Reading passage:
++++

The DNS record points to the same DMZ entry point as the metrics endpoint. The token is stored in sops and injected into Caddy’s environment.
Configuring OpenRouter
In OpenRouter’s settings under Observability, enable broadcast and configure the OTel Collector:
- Endpoint:
https://otlp-traces.example.com - Headers:
{"Authorization": "Bearer <your-token>"}
Hit “Test Connection” - you should see a trace with rootTraceName: openrouter-connection-test appear in Tempo. After that, every API request through OpenRouter produces a trace automatically.
Building a Dashboard
With span metrics flowing into Prometheus, building a Grafana dashboard is straightforward. I added template variables for model and API key filtering, then built panels for:
Overview stats: total requests, request rate, p50/p99 latency - all from traces_spanmetrics_calls_total and traces_spanmetrics_latency_bucket.
Usage over time: stacked time series of requests by model and by provider. This shows which models are getting the most traffic and when.

++++

Stored items:
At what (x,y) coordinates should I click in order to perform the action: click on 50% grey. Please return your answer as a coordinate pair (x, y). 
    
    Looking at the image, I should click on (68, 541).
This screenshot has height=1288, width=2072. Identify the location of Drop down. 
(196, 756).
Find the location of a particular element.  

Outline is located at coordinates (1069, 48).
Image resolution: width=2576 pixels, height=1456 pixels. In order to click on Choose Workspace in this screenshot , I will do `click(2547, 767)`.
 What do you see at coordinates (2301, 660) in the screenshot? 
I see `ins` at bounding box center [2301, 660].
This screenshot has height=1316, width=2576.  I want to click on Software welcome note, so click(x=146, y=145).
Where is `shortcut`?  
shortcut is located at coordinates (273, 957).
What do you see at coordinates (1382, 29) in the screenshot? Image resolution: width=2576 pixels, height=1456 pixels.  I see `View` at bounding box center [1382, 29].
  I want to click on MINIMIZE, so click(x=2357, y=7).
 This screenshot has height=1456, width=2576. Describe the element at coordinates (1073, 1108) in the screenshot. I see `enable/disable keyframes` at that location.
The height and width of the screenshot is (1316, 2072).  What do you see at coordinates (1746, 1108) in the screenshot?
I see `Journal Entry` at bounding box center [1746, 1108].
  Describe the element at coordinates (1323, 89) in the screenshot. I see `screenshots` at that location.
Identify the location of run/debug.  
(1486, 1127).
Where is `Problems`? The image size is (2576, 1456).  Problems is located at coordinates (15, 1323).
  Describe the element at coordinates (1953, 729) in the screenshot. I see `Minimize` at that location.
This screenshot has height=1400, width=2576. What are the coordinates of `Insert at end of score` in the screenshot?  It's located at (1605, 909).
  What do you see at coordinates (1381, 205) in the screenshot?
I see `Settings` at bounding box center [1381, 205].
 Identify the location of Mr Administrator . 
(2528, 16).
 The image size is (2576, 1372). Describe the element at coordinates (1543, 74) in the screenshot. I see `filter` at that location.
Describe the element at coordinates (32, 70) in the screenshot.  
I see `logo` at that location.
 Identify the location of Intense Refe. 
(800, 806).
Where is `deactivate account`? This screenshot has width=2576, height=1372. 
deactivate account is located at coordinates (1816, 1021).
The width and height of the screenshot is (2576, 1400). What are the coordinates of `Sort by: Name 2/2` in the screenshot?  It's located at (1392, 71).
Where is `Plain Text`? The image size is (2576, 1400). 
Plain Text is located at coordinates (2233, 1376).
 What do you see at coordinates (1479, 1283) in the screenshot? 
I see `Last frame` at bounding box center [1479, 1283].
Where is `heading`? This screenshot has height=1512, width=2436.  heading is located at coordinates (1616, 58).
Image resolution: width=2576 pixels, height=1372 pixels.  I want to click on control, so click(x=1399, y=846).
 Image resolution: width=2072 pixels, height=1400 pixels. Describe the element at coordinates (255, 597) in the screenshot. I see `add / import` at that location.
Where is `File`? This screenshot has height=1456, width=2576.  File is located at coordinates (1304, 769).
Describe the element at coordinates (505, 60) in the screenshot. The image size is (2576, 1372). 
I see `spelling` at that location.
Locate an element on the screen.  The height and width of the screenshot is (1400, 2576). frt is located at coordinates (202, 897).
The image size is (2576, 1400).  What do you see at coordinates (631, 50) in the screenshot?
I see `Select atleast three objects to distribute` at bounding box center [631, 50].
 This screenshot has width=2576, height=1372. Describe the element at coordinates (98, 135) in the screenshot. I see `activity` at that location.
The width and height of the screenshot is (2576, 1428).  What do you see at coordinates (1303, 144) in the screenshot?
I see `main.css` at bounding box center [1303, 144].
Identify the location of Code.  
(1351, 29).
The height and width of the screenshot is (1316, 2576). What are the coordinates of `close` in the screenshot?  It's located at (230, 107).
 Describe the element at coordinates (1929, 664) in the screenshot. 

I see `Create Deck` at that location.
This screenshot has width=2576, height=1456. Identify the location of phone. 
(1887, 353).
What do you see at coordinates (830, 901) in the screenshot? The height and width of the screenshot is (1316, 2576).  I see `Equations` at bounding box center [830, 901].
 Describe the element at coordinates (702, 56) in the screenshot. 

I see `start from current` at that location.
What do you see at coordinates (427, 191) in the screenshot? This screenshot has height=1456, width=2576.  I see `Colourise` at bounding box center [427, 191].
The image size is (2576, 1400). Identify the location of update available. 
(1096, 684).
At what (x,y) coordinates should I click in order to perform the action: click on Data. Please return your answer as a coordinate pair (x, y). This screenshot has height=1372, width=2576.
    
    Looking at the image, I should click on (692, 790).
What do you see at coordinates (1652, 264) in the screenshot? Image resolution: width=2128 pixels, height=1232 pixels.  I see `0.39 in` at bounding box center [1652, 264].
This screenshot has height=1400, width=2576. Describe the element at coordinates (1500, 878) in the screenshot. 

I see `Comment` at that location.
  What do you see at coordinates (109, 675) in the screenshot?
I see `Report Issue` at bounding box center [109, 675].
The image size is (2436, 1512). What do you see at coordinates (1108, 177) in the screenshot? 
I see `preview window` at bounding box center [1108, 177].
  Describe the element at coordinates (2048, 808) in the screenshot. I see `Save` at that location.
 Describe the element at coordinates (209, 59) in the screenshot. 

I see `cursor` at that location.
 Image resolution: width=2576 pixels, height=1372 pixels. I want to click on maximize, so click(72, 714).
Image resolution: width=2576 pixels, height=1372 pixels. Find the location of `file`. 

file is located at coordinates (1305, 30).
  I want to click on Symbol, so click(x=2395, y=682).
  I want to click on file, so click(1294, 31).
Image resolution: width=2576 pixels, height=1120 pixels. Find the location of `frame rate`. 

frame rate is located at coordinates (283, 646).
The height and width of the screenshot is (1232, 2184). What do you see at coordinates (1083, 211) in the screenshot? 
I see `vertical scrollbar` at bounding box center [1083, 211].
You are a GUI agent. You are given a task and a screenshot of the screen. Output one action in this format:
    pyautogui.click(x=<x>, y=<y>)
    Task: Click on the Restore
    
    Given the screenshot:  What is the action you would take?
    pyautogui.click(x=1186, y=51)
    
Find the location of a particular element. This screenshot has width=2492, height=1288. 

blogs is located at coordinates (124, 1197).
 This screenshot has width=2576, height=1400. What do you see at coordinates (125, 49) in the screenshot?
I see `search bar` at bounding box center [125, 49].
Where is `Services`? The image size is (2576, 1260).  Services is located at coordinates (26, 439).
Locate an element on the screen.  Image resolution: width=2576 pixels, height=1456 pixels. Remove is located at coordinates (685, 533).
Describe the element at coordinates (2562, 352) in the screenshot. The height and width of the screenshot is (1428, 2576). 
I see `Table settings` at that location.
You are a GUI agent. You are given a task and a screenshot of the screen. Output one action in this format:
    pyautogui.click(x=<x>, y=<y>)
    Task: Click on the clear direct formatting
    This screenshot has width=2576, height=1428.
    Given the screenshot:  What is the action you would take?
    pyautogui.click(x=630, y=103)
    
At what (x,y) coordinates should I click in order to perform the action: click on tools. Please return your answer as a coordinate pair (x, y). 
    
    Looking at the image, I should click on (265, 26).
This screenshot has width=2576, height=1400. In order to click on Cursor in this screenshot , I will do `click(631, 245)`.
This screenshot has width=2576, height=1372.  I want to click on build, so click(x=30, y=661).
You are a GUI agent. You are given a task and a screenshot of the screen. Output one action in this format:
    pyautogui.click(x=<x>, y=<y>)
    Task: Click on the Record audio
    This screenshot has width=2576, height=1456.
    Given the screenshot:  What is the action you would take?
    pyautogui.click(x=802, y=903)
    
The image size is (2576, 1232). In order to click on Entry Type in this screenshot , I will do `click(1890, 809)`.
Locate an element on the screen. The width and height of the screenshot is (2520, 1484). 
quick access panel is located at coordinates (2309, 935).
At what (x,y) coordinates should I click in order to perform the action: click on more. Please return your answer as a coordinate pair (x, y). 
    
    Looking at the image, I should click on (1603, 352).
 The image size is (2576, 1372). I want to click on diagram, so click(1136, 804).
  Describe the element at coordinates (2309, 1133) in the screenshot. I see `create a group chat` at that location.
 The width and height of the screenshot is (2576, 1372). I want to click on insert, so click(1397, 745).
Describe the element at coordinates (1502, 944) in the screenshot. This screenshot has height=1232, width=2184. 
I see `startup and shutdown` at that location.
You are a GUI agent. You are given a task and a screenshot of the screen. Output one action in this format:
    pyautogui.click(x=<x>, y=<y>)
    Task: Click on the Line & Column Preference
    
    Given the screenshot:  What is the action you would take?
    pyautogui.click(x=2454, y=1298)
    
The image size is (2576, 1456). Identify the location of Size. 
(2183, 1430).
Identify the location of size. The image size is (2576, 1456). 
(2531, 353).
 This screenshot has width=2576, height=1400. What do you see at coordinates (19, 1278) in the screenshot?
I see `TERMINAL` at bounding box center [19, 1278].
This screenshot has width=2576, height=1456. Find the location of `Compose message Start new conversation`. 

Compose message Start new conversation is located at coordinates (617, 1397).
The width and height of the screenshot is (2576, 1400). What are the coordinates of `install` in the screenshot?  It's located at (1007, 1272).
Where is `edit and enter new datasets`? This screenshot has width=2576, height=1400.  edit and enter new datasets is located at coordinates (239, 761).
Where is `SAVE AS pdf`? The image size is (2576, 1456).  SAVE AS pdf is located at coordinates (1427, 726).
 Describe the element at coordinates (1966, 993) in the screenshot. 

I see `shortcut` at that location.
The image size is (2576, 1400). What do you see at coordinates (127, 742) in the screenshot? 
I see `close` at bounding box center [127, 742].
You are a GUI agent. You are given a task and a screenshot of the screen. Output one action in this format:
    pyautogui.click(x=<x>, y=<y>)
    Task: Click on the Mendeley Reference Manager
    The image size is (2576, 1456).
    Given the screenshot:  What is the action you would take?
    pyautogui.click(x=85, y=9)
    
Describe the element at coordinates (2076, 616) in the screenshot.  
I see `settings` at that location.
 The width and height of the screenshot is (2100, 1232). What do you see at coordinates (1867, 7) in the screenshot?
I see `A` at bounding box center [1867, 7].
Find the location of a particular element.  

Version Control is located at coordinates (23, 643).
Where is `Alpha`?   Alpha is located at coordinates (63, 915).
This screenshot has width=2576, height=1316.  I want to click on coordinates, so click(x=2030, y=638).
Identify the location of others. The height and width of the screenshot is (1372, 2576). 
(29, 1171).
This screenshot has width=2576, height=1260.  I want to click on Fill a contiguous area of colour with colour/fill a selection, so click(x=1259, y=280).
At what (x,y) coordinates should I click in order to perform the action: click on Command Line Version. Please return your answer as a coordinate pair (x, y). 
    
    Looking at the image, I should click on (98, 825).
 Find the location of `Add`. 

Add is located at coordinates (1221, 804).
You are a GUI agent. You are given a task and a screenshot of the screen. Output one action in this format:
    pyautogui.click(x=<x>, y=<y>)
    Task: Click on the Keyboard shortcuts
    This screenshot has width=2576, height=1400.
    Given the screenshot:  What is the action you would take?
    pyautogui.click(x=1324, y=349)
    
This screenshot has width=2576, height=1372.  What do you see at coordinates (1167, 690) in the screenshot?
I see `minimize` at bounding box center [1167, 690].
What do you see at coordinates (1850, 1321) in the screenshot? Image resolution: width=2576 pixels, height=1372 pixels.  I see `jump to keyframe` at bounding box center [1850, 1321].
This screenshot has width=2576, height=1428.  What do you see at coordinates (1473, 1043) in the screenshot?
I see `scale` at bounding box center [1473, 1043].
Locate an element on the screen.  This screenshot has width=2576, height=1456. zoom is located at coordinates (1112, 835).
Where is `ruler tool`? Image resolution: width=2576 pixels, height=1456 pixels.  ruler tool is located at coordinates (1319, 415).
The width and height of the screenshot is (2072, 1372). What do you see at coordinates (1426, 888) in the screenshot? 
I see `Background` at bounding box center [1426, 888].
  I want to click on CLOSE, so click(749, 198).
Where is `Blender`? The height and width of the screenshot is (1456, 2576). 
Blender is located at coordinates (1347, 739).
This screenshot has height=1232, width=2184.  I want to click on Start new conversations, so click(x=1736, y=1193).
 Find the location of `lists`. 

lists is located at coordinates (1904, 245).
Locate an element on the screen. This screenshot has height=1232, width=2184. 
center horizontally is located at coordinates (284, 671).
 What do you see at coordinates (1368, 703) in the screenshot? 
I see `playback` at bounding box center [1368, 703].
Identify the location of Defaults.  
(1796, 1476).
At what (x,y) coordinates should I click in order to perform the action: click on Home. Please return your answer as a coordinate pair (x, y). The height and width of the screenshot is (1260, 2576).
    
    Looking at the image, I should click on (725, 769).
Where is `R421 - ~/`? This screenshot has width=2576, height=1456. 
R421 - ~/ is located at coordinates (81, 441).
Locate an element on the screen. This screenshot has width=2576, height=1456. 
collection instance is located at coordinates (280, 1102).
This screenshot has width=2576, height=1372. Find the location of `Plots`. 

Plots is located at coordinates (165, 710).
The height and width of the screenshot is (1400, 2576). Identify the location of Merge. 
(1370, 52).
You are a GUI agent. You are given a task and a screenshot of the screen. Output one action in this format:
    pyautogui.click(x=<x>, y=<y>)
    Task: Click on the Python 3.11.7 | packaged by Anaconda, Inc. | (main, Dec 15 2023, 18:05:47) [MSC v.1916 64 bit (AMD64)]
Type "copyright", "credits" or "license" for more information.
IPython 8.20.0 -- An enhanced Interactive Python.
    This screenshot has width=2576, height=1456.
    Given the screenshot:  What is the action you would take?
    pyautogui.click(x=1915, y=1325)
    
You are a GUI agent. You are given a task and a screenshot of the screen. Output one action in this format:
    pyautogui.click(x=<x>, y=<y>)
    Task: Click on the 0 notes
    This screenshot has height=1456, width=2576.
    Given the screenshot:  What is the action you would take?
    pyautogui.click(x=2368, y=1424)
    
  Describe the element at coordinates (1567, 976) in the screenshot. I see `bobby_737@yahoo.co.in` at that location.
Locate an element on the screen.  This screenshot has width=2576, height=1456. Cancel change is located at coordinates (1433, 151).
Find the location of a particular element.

++++

In the text on tracing OpenRouter requests, what should appear in Tempo after clicking "Test Connection"?

A trace with rootTraceName: openrouter-connection-test.